The XNA Framework provides no less than three different APIs for reading data out of files. This table attempts to explain the differences, and thus help you understand which to choose:
Title Container | Isolated Storage | Storage Container | |
Purpose | Read content that was created by the developer and deployed as part of the game | Read and write game save data in a simple, cross platform way | Read and write game save data using a more complex and powerful API that provides more control over how save games appear in the Xbox dashboard, but which is not supported on Windows Phone |
Supported platforms | Windows, Windows Phone, Xbox 360 | Windows (kinda: stay tuned for my next post), Windows Phone, Xbox 360 | Windows, Xbox 360 |
Data created by | The developer at build time (games cannot write to the title container at runtime) | The game at runtime | The game at runtime |
Provided by | XNA Framework | .NET Framework | XNA Framework |
API | TitleContainer.OpenStream | IsolatedStorageFile.GetUserStoreForApplication | StorageDevice.BeginShowSelector, StorageDevice.EndShowSelector, StorageDevice.BeginOpenContainer, StorageDevice.EndOpenContainer, StorageContainer.OpenFile |
Example code | http://msdn.microsoft.com/en-us/library/bb199094.aspx | http://msdn.microsoft.com/en-us/library/ff604992.aspx |
Note that I did not include ContentManager.Load in this table, although that is probably the most commonly used API for loading data into XNA games! There is an important but easily missed layering here:
The aforementioned three APIs are responsible for opening streams that can be used to read sequences of bytes from a filesystem. They do not know or care what these bytes represent, or what format they are in.

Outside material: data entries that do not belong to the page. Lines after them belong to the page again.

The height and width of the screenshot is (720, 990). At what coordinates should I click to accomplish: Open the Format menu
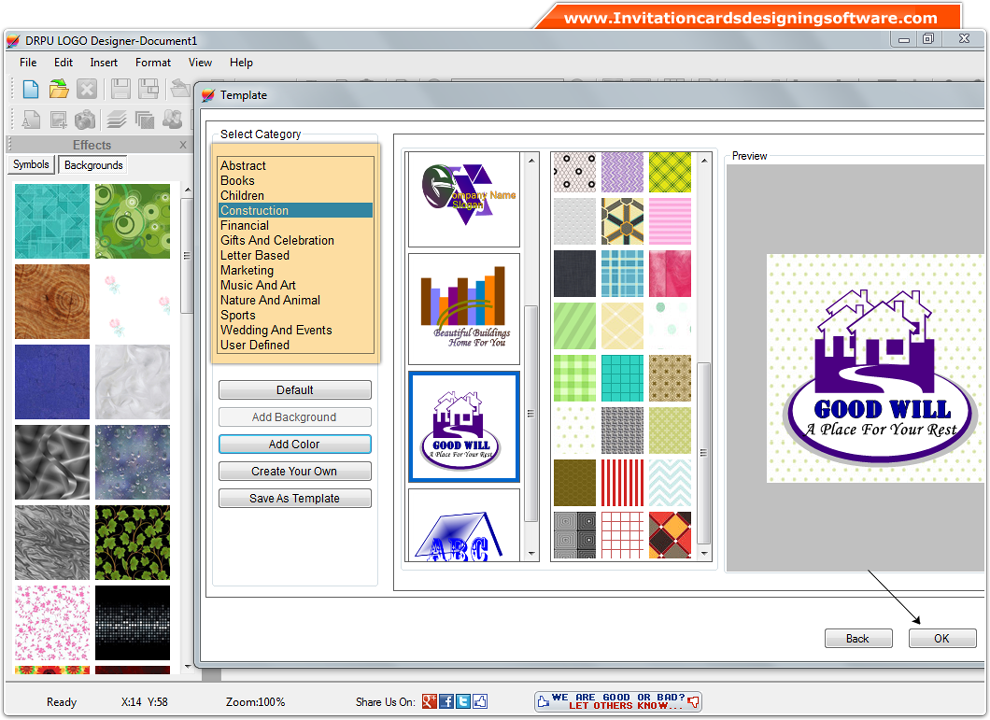[x=152, y=62]
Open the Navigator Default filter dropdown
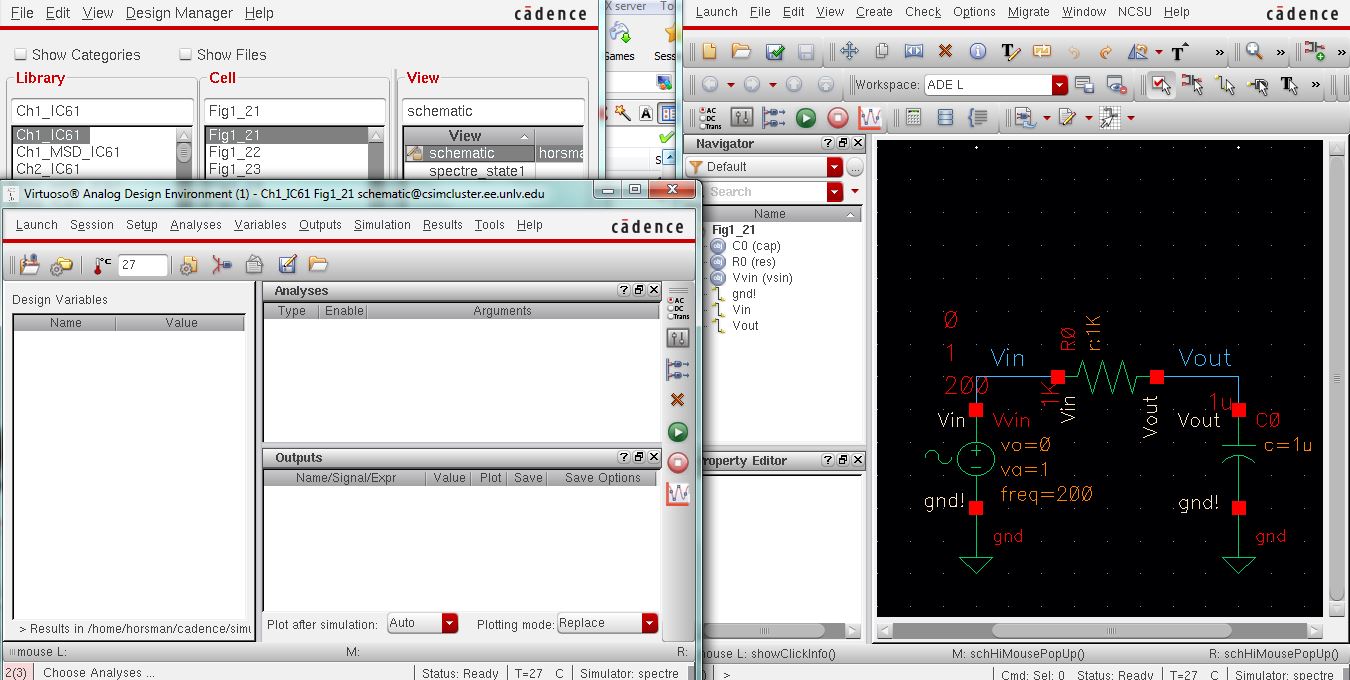The height and width of the screenshot is (680, 1350). (x=834, y=167)
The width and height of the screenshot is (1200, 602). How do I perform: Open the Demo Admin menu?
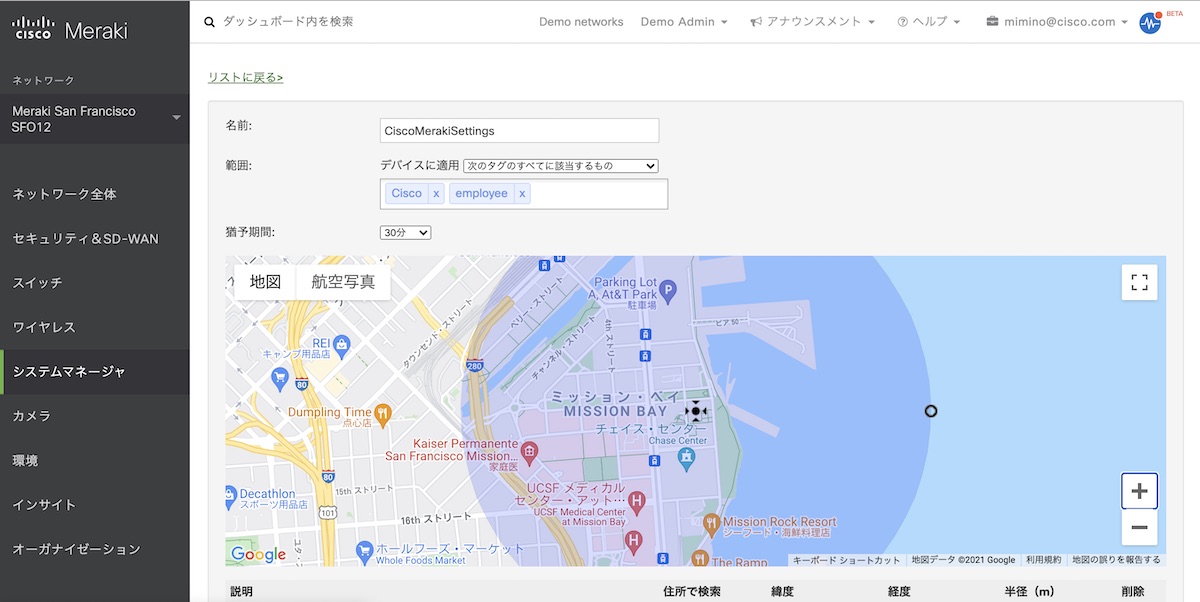[684, 22]
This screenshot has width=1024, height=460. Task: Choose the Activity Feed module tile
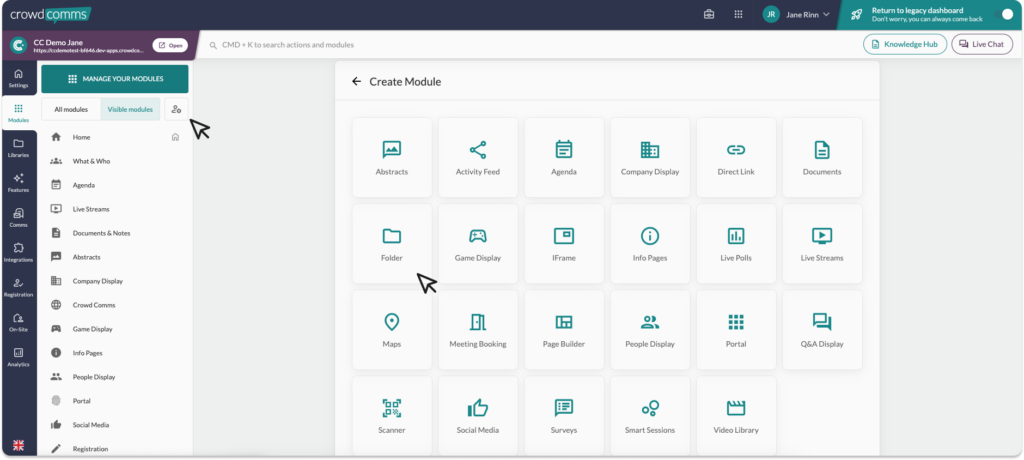477,158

ContentManager is primarily a deserialization mechanism. It is responsible for taking a sequence of bytes which contains a .xnb file created by the XNA Framework Content Pipeline, and turning those bytes into managed objects. It is also responsible for managing the lifespan of the resulting objects.
By default, ContentManager.OpenStream is wired up to call TitleContainer.OpenStream, because .xnb files are usually deployed as part of the game, so you most often want to load them from the title container. But if you override the OpenStream method, you can make ContentManager read from somewhere else. It could load from isolated storage, or a save game storage container, or a MemoryStream (options that have limited usefulness in practice, because you cannot compile to .xnb format at runtime, so the only way to get .xnb data into isolated storage would be to copy over one that was created at build time, and I can't think of any reason that would ever be useful, but there you go :-)
In the same way that ContentManager can deserialize from anywhere that provides a stream, you can also use any other deserialization mechanism to interpret the bytes obtained from any of these sources. If your title container contains files that are not in .xnb format, you could process them using BinaryReader, or XmlSerializer, or Texture2D.FromStream, or whatever else makes sense for the format of that particular data.